Work to be completed –
What is needed is an exact copy of the lines from the one containing "Viewport: 1200px width, 676px" through the last line of the records, with no pictures.

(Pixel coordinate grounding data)
━━━━━━━━━━━━━━━━━━━━

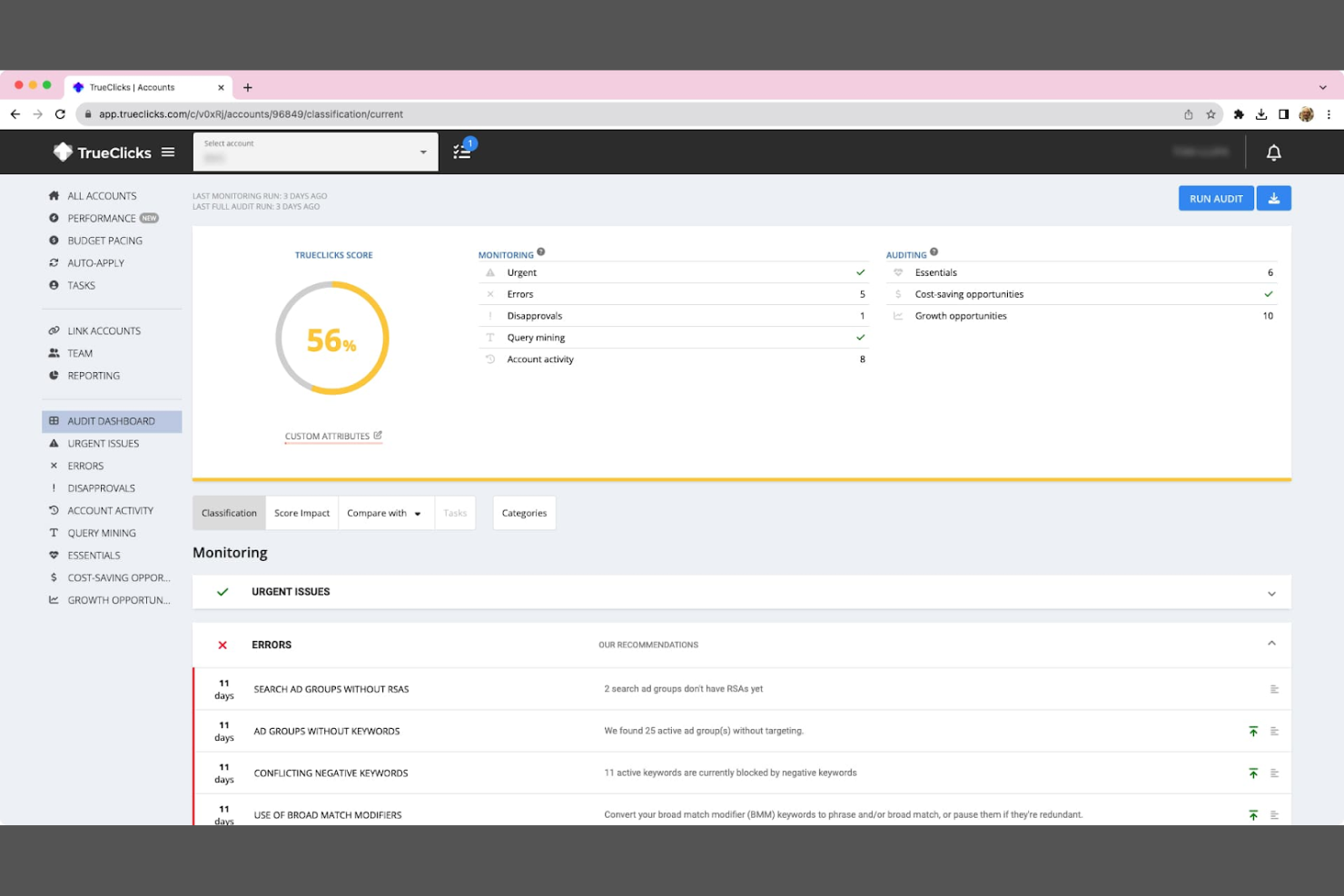
Task: Open the Categories tab
Action: pos(524,513)
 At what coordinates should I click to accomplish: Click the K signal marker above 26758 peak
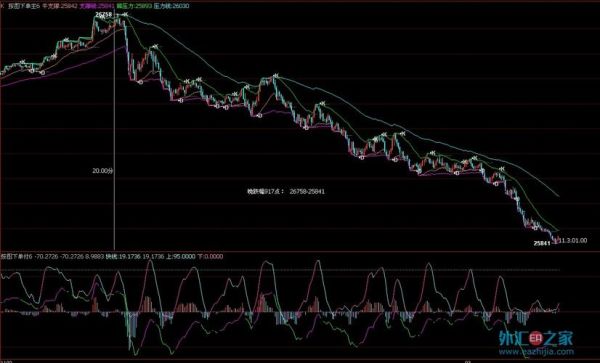tap(124, 15)
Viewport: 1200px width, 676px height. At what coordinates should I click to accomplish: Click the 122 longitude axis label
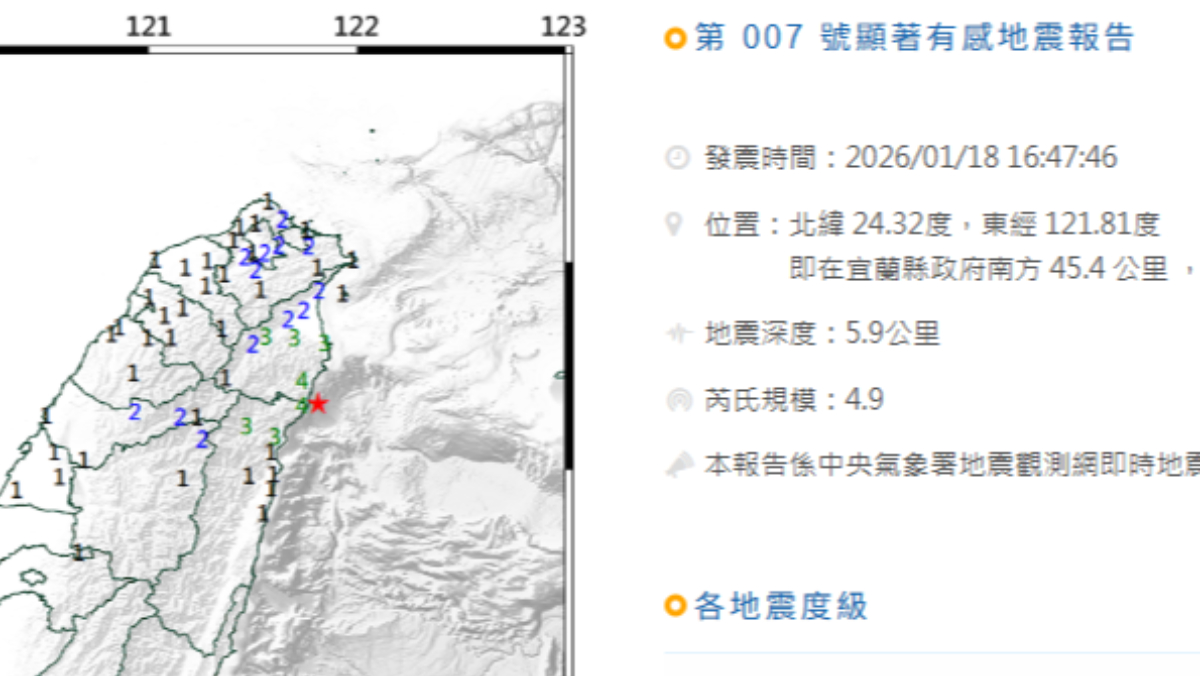click(x=357, y=26)
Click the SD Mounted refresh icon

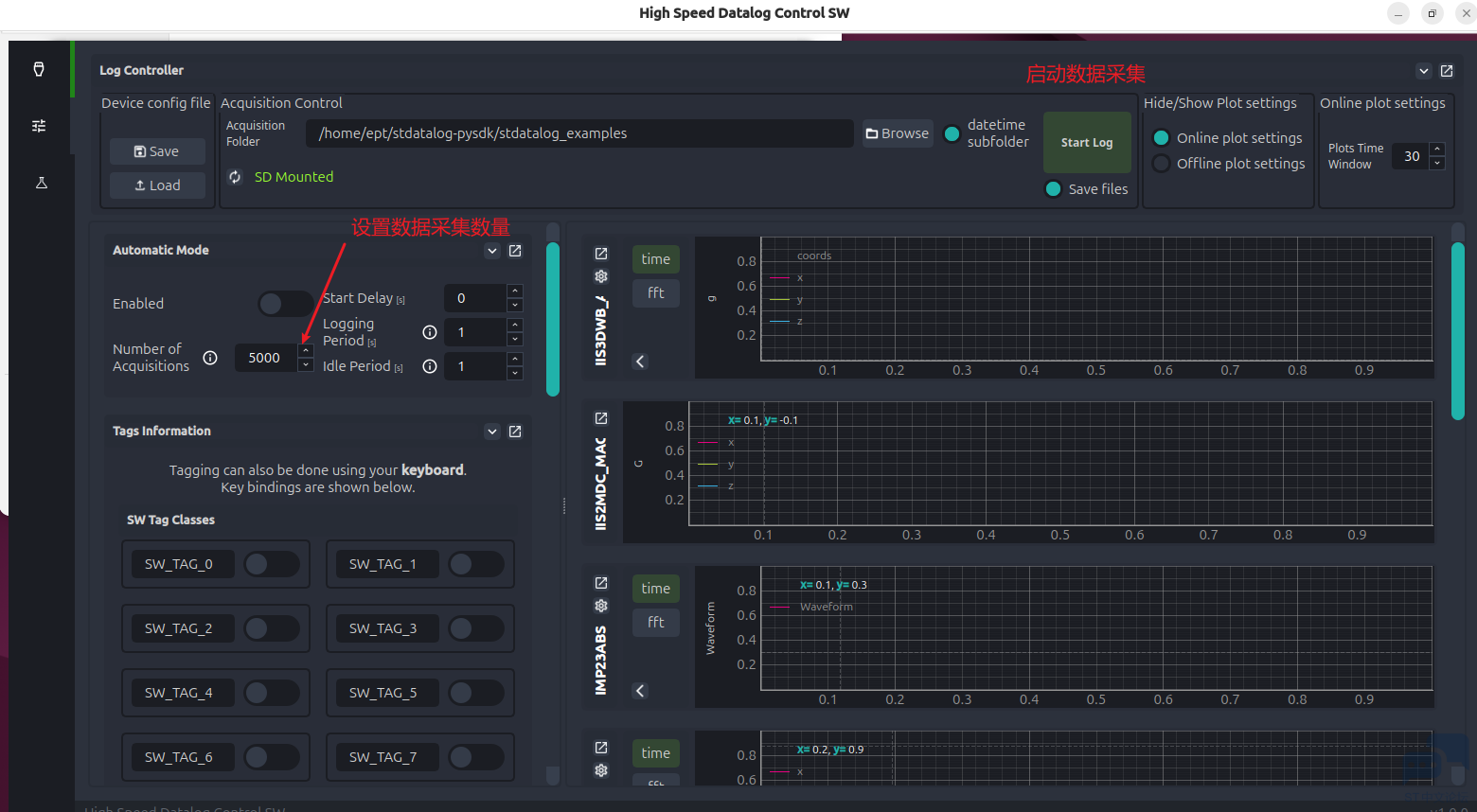[x=235, y=177]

━━━━━━━━━━━━━━━━━━━━

Reply to the exercise –
Viewport: 1200px width, 676px height. At what coordinates should I click to accomplish: Click the 122 longitude axis label
click(x=357, y=26)
Click the SD Mounted refresh icon

[x=235, y=177]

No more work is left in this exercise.